Open access doesn’t mean that all data must be unrestricted – it simply flips the default state to the presumption is that access will be completely open unless there are compelling reasons to the contrary. For example, it’s not enough to specify that publication will inevitably make a site vulnerable to illegal collecting – curatorial staff must consider whythat particular site is more vulnerable to poaching than others, based on accessibility, faunal or floral content, market issues, the historical pattern of illegal collection, and other relevant factors.

Transparency is also critical. Museums should have an obligation to advise landowners, collectors, etc. that there is an open access policy for data. We should consider carefully whether it is in our best interests to accept a collection with restrictions on data accessibility, just as we would do with any other form of restriction on use. And it is equally critical that we publicize our guidelines for case-specific data redaction or restriction of data, and that in the rare cases when such a decision is warranted, the online records are tagged with a note explaining what data are being withheld and why.
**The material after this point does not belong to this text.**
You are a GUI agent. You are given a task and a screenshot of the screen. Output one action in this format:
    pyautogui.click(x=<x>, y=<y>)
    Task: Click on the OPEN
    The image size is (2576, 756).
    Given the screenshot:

Here’s another compelling reason to start from a position of “open:” we do not believe that it is possible for a museum to make an objective decision about what level of data redaction is appropriate for future usage, given that one of the main aims of collections digitization is to broaden the usage of collections beyond traditional boundaries. Given that it is difficult—perhaps impossible—to predict how collections may be used in the future, it is equally impossible to make statements about minimal standards for data release that will be valid more than a few years into the future.

In addition, we believe that the greater the range of data that are only made available on request, the more we will be required to make subjective decisions about the use to which the data will be put. As we mentioned earlier, restricting physical access to specimens based on risk parameters is appropriate when resources are limited; restricting access to data has minimal resource implications for a museum that has already committed to web accessibility.
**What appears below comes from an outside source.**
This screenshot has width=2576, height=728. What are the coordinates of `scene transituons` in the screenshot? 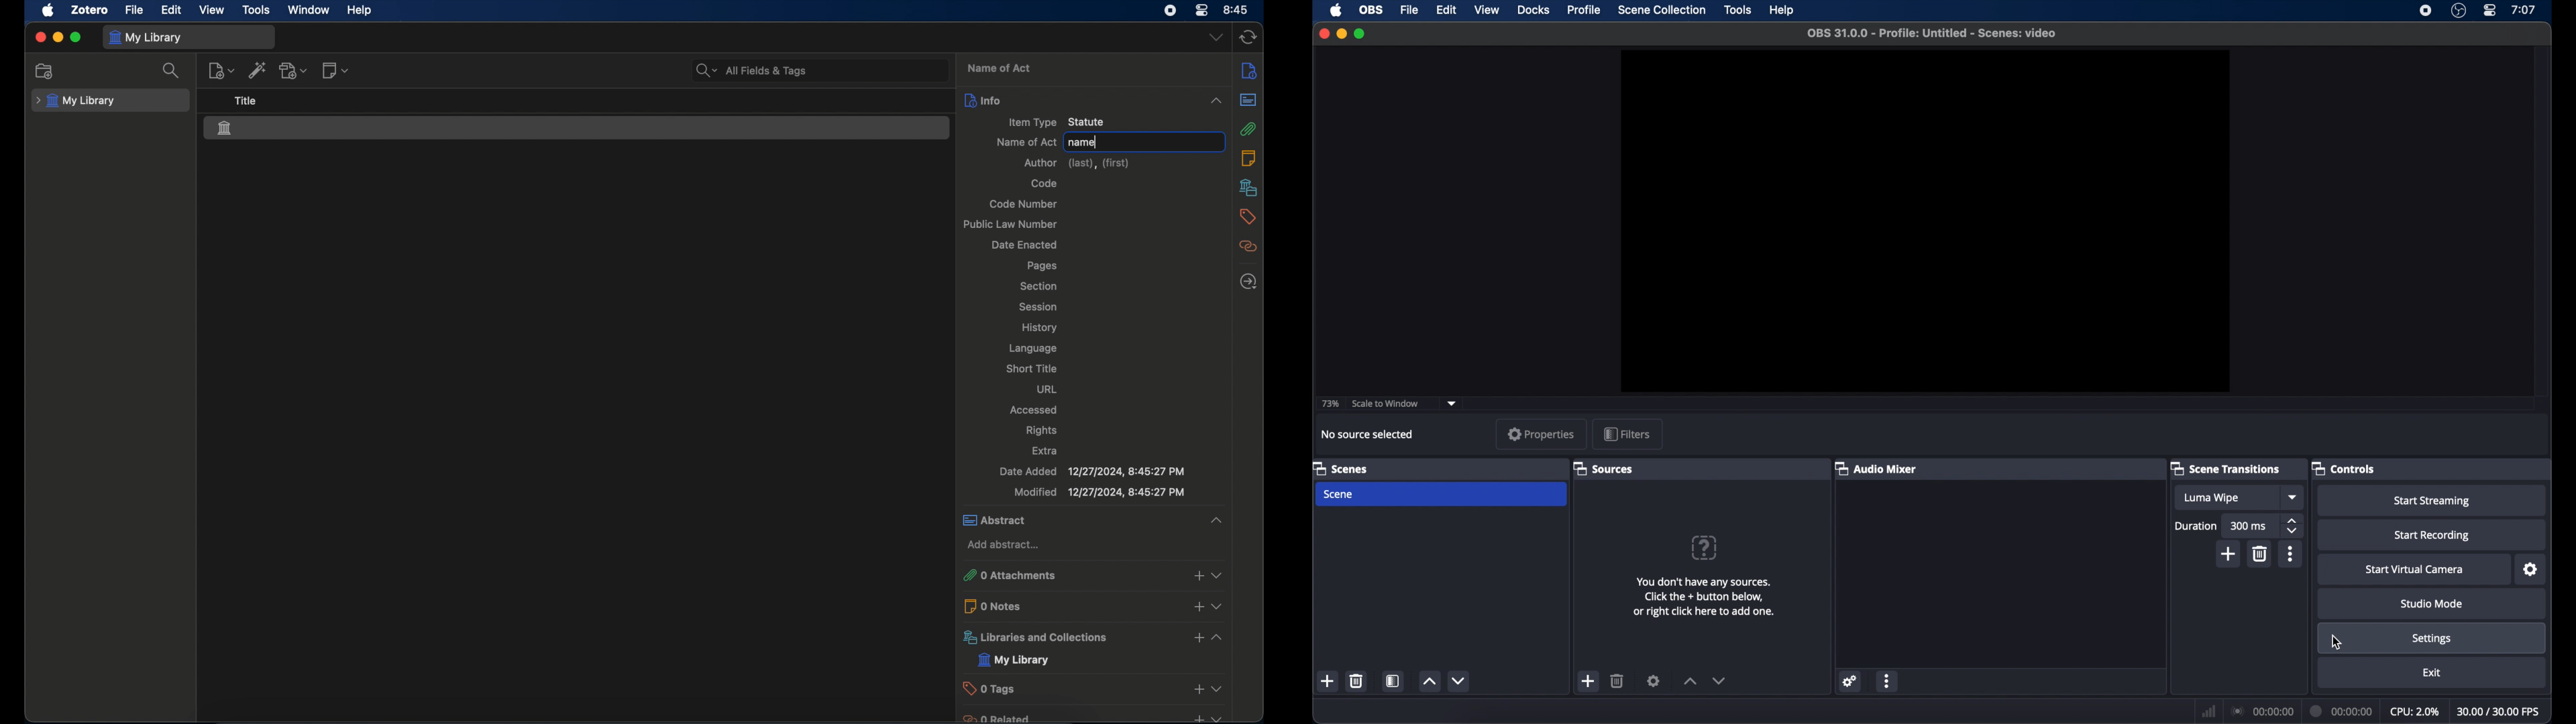 It's located at (2227, 468).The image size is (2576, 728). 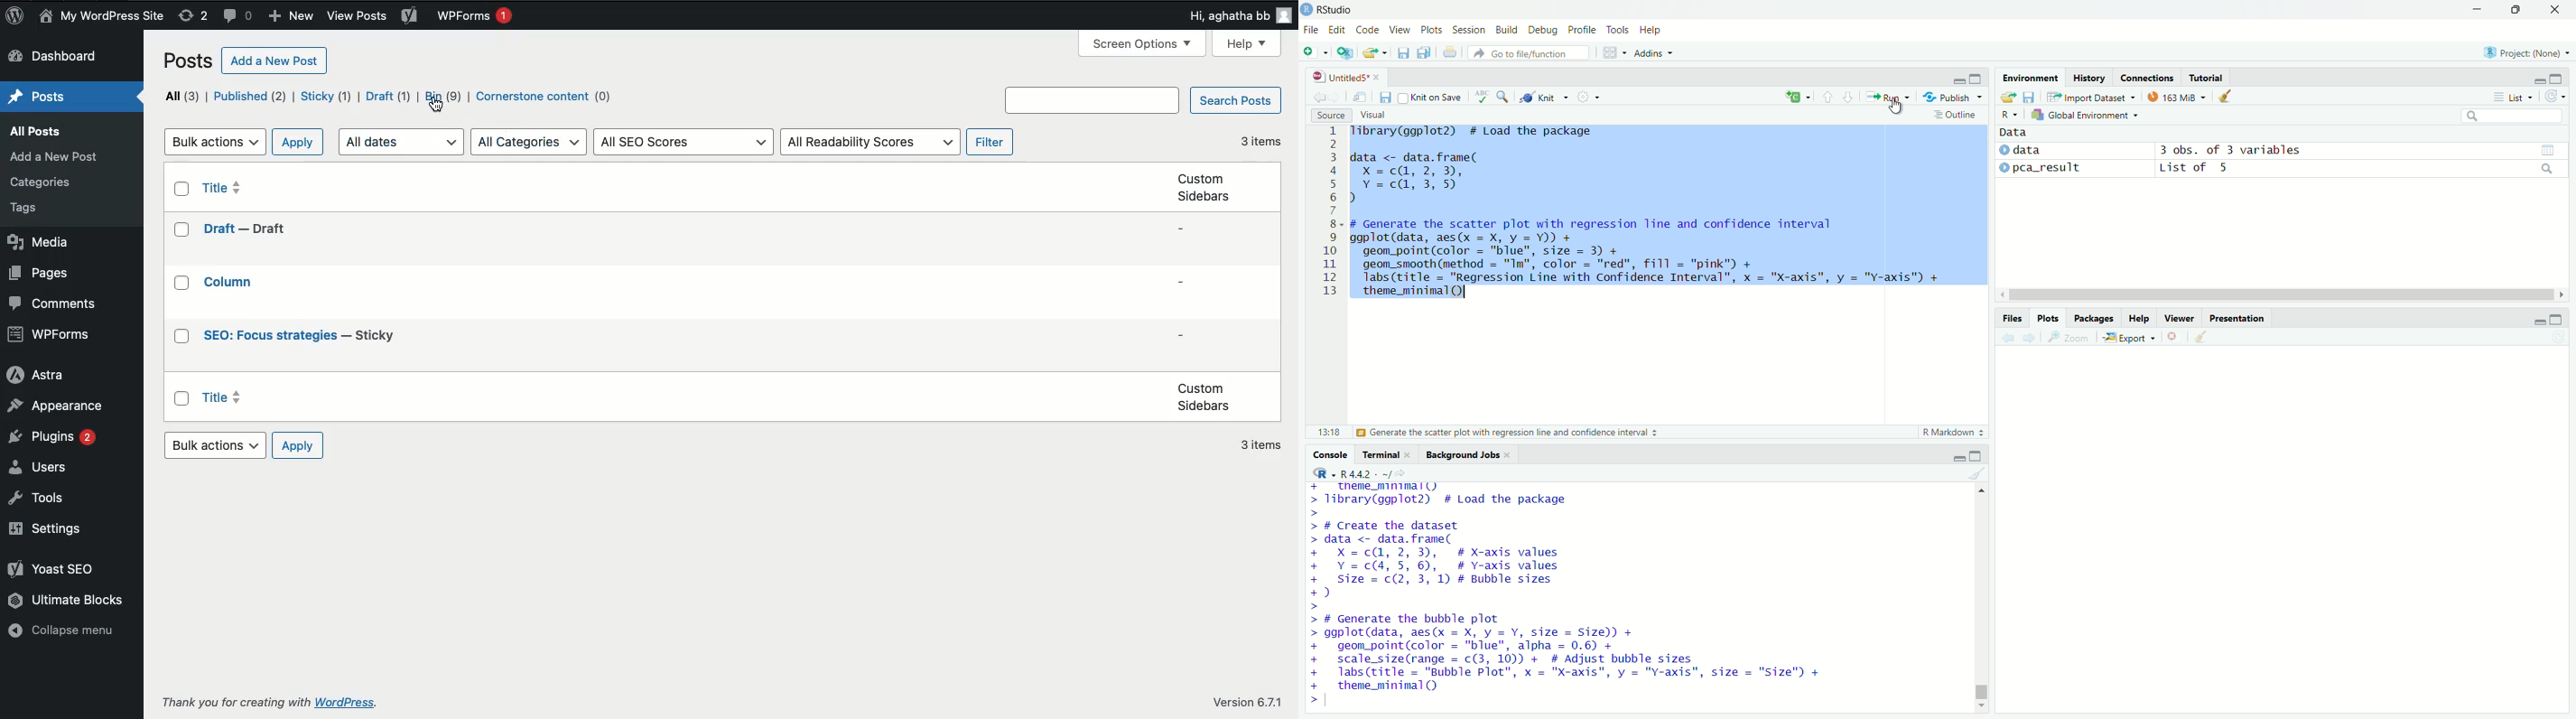 What do you see at coordinates (1336, 97) in the screenshot?
I see `Go forward to next source location` at bounding box center [1336, 97].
It could be argued that resource availability does come into play once the data have been released. For example, land managers may have insufficient resources to protect fossil sites on Federal land from illegal collecting. In this case, it is entirely appropriate for Federal agencies to place restrictions on the release of data as part of collecting permits or repository agreements should they wish to do so. But it is not appropriate for museums to take on themselves the responsibility of law enforcement when there are other agencies and organizations charged and resourced with doing so.
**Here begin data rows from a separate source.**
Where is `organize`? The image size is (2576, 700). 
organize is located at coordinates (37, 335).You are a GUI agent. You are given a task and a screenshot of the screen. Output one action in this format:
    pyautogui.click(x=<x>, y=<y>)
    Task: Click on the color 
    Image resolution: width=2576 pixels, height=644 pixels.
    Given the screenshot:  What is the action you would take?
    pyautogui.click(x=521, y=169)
The role that museums should be taking—a role which is a core part of their mission—is educating the public and private collectors about the importance of collecting in a responsible manner, collecting contextual information, and depositing fossils and data in a museum. We believe it will be easier to make this argument if deposition of the fossils does not lead to them being locked away, along with their data, inaccessible to the public in whose trust we supposedly hold them. This may be an acute problem for paleontology, but it is a principle that is applicable to any type of museum.
1Norris, C. and Butts, S.H. 2014. Let your data run free? The challenge of data redaction in paleontological collections. Collections Forum, 28(1-2):113-118.